The rear end of the loco-tender drawbar, bored out to suit the rubber bush that will be pressed into this hole. Thanks to Martin for this little job!
The new rear bufferbeam for the loco. Chris 2 has been tapping out the holes that will mount the crash-beam.
At the last working party we discovered that the axlebox thrust faces needed a relieving chamfer. Martin did this, making them ready for final fitting to the axleboxes.
Paul and Dave 1 spent several days scraping and fitting the axlebox journal bearings to provide a perfect fit.
The three dragbox yokes, welded together. Next job on these is to drill and ream the holes; then they can be painted and the bushes pressed in.
Seven down, one to go! Dave 1 trial fits an axlebox.
Alan has been busy with his homework project, preparing a batch of Forestry plates. The original Chinese ones will be used on the loco, while the replicas will be for sale the the Quirks and Curiosities II event in 3 weeks time.
On Saturday, there was a shortage of loco crews and Paul got drafted onto the Palmerston for the morning run of the 'Snowdonian
' special train. These two locos are each 125 years older than our C2! (Photo © Roger Dimmick)
Boring out the large holes in the dragbox yokes. The smaller holes have already been drilled and reamed, ready for Iglidur bushes to be pressed in. The pins that Colin made last month will go in these holes.
A replica worksplate, re-engraved and ready for the final touches of paint. It reads 'Harbin Forest Machinery Factory'. We don't know if our loco ever carried these, but Harbin 210, 211, 218 and 219 at Rongshan certainly had them on the dome covers, and we've also seen one of these plates at Yinghao.

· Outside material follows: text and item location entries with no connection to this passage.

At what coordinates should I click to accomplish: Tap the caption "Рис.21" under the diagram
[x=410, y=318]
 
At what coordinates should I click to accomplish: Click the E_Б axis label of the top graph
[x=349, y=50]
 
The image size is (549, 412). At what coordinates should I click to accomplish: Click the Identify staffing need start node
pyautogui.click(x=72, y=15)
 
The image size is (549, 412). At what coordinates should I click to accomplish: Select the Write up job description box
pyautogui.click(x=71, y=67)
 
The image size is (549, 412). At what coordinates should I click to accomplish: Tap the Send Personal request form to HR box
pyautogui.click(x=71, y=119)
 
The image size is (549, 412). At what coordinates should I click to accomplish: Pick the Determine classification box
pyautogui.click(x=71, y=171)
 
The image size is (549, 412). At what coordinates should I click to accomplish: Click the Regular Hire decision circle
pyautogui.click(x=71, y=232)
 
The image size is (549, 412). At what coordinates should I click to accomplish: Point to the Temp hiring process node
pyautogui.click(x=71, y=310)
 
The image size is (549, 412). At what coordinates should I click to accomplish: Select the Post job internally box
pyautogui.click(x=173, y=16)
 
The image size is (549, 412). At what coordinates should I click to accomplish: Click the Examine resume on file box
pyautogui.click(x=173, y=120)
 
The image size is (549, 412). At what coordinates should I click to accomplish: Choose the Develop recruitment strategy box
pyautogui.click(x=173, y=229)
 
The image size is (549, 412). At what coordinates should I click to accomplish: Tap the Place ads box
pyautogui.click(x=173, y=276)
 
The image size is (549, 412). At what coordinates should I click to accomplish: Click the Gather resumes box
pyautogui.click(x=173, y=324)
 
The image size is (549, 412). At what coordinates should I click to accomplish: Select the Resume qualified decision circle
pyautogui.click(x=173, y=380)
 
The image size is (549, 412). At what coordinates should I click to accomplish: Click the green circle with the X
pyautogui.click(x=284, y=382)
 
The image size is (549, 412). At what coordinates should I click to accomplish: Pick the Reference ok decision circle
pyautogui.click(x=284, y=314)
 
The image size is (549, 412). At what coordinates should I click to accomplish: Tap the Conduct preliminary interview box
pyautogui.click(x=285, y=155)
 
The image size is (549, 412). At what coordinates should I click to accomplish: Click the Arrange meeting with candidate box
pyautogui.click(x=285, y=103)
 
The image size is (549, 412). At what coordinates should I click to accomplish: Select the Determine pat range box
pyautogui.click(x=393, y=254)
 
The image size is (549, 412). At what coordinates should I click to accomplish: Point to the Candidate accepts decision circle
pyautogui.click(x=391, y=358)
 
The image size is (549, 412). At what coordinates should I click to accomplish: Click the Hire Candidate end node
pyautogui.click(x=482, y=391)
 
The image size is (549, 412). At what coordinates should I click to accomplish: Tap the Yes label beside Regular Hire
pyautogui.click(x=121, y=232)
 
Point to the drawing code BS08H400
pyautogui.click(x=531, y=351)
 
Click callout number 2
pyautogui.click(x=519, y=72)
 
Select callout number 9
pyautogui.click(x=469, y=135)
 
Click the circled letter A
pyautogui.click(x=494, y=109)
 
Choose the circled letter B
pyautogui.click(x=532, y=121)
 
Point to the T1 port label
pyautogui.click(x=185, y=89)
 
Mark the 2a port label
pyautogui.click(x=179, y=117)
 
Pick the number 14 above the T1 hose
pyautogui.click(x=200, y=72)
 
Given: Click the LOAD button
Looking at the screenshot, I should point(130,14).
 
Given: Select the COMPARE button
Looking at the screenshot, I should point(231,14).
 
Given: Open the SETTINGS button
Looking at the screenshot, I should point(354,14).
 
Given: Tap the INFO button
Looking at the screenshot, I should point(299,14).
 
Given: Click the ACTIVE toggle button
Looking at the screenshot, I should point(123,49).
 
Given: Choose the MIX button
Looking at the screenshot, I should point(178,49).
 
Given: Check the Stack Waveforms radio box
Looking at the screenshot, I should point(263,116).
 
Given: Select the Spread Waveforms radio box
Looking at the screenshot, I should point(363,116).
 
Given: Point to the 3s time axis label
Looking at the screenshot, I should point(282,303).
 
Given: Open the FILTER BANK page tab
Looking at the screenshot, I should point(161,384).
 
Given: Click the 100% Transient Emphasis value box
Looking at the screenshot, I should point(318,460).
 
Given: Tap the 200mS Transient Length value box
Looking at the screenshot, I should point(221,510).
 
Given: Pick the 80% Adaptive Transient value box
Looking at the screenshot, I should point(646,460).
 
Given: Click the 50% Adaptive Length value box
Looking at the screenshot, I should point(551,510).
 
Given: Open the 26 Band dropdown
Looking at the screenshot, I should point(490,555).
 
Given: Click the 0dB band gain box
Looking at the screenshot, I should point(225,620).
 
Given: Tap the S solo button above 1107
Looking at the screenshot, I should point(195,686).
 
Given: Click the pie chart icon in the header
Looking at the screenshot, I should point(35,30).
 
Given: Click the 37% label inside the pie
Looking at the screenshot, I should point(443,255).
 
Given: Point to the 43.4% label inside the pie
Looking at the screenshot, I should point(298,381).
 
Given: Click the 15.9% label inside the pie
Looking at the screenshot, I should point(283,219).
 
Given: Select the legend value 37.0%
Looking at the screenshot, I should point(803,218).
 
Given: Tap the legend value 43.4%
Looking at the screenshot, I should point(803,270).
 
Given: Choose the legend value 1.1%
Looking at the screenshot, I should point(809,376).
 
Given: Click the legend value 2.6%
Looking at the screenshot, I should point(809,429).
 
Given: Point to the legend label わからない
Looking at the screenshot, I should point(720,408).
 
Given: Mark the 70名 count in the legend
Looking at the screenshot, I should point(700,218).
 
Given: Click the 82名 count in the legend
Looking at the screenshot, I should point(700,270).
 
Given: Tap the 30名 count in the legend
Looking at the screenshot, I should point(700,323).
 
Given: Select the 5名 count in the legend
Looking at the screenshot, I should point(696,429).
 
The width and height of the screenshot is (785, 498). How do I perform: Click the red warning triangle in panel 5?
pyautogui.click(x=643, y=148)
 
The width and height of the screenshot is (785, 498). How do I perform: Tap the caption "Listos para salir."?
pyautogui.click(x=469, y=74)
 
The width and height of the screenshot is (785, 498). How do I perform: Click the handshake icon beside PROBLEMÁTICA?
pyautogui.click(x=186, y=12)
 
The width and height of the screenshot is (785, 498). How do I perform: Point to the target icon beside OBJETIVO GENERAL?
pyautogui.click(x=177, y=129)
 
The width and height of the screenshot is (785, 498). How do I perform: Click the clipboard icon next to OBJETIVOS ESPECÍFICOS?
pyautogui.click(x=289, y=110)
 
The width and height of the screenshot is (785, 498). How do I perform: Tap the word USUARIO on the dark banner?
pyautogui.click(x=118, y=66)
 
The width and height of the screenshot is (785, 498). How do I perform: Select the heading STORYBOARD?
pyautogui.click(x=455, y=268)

Here's proof that we did achieve our main goal. Al, Paul, Dave and Sam pose in Glan-y-mor yard head shunt. Missing from the photo is Dave2, Matt and Chris who were also at the working party. Their help is greatly appreciated. Andrew was unfortunately called away on the last morning to drive the Welsh Highland Railway train to cover for sickness and so is also absent from this picture. - Matt Keen 17/04/2017
Getting ready to lift the loco frames onto the old skates over the wheel sets. - Andrew Nelms 15/04/2017
Getting ready to lift the second wheel set into the frames. - Andrew Nelms 15/04/2017
Axle 1 is lifted into place and secured in place with the horn keep. - Andrew Nelms 15/04/2017
All 4 wheel sets being prepared for installation in the frames. - Andrew Nelms 15/04/2017
View from under the frames prior to lifting the wheel set. - Andrew Nelms 15/04/2017
With all the wheel sets fitted into the frames and the springs/suspension assembled, Sam and Al lower the rolling chassis onto the the track for the first time on 2' gauge. - Andrew Nelms 15/04/2017
The combined weight of the frames with all the wheels and suspension fitted. Total weight at nearly 4.2 tonnes. The wheelsets with axleboxes are about 550kg each. - Andrew Nelms 15/04/2017
All wheel sets now fitted. - Andrew Nelms 15/04/2017
Al fitting the horn keeps under frames - Andrew Nelms 15/04/2017
At one time, Boston Lodge used to photograph their new locos and rolling stock in front of a corrugated iron fence. Here's a modern interpretation with the new 'Sied Gwlyb' in the background.
With refurbished springs and newly-made spring hangers all in accordance with the drawings, we hoped the suspension would go together easily. We soon discovered why some of the old components had been modified! We had to use clamps to compress the springs so that the knife edges could be inserted. Hopefully the springs will settle a bit; if not we may need to revisit this in due course.
The loco frames standing in the grassy headshunt by the sea at the far end of Glan-y-mor yard. This is as far as they have been to date. Perhaps at Quirks we'll take them a bit further?
A complete wheelset including axleboxes weighs 550kg.
The dragbox yokes, with holes drilled reamed and bushed, and 3 coats of paint. These have now been assembled into the frames as well.